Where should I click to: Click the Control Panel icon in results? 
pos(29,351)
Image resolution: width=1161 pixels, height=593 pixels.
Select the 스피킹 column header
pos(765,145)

——

Lines from the one containing "Image resolution: width=1161" through the end of the data above must be written out exactly, and no other lines are needed.

Image resolution: width=1161 pixels, height=593 pixels.
Select the 스피킹 column header
pos(765,145)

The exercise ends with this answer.